Un ancrage dans les ressources du Limousin
Autour de l’anthropologue Arnaud Dubois, commissaire de l'exposition, le collectif d’artistes explore les richesses végétales et minérales du territoire pour réinventer ses pratiques. Des céramiques de Limoges aux textiles d’Aubusson, le parcours valorise les savoir-faire locaux et respectueux du vivant. Les créateurs se font jardiniers, glaneurs ou chimistes en dialoguant directement avec leur environnement.
Le parcours se divise en trois volets complémentaires :
- Situer la couleur en inscrivant les pratiques dans un territoire rural spécifique ;
- Cultiver la couleur grâce à la récolte patiente de plantes ou de minéraux locaux ;
- Réparer la couleur en interrogeant les effets de l’industrie chimique et en valorisant des méthodes durables.

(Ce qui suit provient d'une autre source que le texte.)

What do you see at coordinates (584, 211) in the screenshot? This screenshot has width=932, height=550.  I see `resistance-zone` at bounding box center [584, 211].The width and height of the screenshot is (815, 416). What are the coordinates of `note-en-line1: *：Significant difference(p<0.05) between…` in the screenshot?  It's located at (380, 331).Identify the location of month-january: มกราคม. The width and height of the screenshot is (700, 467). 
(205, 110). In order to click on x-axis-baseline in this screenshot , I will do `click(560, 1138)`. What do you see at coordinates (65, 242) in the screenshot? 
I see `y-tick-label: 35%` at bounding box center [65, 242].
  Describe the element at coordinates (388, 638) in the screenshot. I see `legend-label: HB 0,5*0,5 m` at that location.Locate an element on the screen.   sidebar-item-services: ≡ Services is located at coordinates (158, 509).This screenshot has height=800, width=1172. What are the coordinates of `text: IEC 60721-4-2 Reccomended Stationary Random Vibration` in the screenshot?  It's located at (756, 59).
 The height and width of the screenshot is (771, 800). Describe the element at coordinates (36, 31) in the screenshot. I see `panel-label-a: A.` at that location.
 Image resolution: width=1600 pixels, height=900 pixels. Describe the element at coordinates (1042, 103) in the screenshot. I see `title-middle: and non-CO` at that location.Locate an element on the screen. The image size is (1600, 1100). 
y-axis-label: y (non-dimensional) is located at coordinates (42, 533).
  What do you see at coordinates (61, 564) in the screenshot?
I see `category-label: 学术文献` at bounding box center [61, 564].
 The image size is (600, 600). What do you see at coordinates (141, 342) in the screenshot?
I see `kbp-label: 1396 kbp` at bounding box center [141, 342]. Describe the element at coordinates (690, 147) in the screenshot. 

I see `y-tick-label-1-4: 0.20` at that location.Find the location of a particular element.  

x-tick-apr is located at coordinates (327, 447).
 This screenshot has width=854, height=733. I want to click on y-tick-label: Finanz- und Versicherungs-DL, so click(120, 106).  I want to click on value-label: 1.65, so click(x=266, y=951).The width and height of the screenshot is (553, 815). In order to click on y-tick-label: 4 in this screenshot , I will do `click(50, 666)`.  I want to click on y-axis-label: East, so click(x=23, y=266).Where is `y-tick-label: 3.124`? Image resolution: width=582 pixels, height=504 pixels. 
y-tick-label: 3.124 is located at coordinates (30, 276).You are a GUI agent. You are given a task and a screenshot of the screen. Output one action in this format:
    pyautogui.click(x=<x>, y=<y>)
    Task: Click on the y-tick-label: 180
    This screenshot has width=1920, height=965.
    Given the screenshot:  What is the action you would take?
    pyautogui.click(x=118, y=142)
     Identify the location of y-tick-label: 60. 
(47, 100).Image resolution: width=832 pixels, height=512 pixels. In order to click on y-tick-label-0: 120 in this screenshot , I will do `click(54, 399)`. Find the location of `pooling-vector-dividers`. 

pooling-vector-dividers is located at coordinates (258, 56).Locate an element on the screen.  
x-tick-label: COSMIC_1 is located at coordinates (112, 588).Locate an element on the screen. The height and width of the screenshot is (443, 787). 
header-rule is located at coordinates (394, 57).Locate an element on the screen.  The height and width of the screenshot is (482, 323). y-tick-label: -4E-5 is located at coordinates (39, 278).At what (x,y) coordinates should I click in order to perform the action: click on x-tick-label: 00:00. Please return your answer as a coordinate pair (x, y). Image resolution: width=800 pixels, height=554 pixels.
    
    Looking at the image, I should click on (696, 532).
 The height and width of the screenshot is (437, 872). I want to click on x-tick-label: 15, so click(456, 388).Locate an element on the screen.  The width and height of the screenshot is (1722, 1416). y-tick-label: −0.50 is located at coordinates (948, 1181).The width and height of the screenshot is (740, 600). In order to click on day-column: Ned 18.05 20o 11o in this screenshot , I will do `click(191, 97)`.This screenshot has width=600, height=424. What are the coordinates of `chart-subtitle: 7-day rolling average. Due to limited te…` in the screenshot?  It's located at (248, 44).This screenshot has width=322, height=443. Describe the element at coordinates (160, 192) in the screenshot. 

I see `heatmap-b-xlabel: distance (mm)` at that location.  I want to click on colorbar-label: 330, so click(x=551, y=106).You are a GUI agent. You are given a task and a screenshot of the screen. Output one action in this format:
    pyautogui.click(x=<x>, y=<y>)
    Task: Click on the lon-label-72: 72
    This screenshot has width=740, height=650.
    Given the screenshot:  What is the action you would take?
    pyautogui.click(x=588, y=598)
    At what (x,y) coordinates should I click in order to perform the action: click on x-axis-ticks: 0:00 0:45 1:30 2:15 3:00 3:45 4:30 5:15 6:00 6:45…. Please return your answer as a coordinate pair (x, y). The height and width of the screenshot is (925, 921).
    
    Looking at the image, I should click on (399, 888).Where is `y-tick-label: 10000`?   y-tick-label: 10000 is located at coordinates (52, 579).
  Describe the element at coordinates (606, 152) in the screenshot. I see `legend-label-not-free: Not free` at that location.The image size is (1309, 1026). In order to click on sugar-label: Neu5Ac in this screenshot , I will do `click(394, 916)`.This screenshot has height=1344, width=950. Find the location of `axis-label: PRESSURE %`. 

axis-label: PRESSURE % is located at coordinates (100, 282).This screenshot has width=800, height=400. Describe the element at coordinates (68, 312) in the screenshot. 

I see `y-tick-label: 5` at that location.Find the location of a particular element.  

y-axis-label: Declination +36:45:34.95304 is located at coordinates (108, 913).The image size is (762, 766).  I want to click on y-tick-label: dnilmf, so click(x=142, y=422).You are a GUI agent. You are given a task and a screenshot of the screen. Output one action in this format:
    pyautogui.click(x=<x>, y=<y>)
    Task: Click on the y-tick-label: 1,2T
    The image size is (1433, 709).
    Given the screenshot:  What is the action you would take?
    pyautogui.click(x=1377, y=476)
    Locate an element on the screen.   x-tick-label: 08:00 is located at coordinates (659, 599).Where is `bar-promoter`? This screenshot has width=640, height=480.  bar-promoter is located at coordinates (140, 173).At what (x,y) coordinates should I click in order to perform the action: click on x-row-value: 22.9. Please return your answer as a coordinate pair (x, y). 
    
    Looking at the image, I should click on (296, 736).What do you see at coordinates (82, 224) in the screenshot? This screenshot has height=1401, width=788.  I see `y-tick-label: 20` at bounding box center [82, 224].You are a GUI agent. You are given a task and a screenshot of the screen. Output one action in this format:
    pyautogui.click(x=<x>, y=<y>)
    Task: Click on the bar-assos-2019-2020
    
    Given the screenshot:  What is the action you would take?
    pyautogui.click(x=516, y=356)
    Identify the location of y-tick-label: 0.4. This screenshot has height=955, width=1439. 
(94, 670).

Une alliance féconde entre l'art, l'artisanat et la science
L’exposition réunion des artistes renommés et de jeunes talents. Le visiteur peut ainsi admirer les tissages de laine de la créatrice Clara Salomon ou les émaux naturels de la plasticienne Flavie Cournil, fabriqués à partir de roches ramassées dans la région. Des œuvres, comme les textiles de Louise Bourgeois ou les assemblages végétaux de Marinette Cueco, enrichissent ce dialogue. L’exposition prolonge le projet de recherche « Chromoculture », porté par l’École nationale supérieure d’art et de design de Limoges et le Centre national de la recherche scientifique. Ensemble, ces acteurs ouvrent la voie à une véritable transition chromatique.
Cette immersion poétique et engagée invite le visiteur à poser un nouveau regard sur la matérialité de notre monde visuel.